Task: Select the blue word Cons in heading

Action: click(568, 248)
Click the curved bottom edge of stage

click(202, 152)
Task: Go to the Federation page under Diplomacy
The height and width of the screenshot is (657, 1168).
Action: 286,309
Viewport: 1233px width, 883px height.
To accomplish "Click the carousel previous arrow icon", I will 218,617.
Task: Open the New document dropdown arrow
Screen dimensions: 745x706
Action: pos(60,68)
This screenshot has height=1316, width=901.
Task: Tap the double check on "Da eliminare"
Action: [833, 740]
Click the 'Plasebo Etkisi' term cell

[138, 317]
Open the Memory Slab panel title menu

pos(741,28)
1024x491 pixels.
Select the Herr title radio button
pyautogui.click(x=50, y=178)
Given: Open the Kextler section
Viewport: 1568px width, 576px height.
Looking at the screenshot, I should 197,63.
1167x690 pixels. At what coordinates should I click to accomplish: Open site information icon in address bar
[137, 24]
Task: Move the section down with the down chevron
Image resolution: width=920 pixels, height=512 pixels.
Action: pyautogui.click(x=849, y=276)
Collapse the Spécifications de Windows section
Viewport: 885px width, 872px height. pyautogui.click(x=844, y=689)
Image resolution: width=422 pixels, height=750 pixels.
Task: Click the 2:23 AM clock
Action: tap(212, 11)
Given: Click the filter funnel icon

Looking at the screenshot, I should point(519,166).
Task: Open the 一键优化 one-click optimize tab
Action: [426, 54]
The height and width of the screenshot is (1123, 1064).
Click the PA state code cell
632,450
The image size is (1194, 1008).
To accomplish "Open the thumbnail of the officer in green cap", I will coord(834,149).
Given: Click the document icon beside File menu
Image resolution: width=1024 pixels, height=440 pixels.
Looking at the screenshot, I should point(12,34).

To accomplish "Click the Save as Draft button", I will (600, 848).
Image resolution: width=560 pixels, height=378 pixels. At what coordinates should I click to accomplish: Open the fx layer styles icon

---

● **ASSIGNMENT**:
Make sure that every entry above is copied out exactly as it stands.

● **YOUR SOLUTION**:
Task: Select the blue word Cons in heading

Action: click(568, 248)
Click the curved bottom edge of stage

click(202, 152)
Task: Go to the Federation page under Diplomacy
The height and width of the screenshot is (657, 1168).
Action: 286,309
Viewport: 1233px width, 883px height.
To accomplish "Click the carousel previous arrow icon", I will 218,617.
Task: Open the New document dropdown arrow
Screen dimensions: 745x706
Action: pos(60,68)
This screenshot has height=1316, width=901.
Task: Tap the double check on "Da eliminare"
Action: [833, 740]
Click the 'Plasebo Etkisi' term cell

[138, 317]
Open the Memory Slab panel title menu

pos(741,28)
1024x491 pixels.
Select the Herr title radio button
pyautogui.click(x=50, y=178)
Given: Open the Kextler section
Viewport: 1568px width, 576px height.
Looking at the screenshot, I should 197,63.
1167x690 pixels. At what coordinates should I click to accomplish: Open site information icon in address bar
[137, 24]
Task: Move the section down with the down chevron
Image resolution: width=920 pixels, height=512 pixels.
Action: pyautogui.click(x=849, y=276)
Collapse the Spécifications de Windows section
Viewport: 885px width, 872px height. pyautogui.click(x=844, y=689)
Image resolution: width=422 pixels, height=750 pixels.
Task: Click the 2:23 AM clock
Action: tap(212, 11)
Given: Click the filter funnel icon

Looking at the screenshot, I should point(519,166).
Task: Open the 一键优化 one-click optimize tab
Action: [426, 54]
The height and width of the screenshot is (1123, 1064).
Click the PA state code cell
632,450
The image size is (1194, 1008).
To accomplish "Open the thumbnail of the officer in green cap", I will coord(834,149).
Given: Click the document icon beside File menu
Image resolution: width=1024 pixels, height=440 pixels.
Looking at the screenshot, I should point(12,34).

To accomplish "Click the Save as Draft button", I will (600, 848).
Image resolution: width=560 pixels, height=378 pixels. At what coordinates should I click to accomplish: Open the fx layer styles icon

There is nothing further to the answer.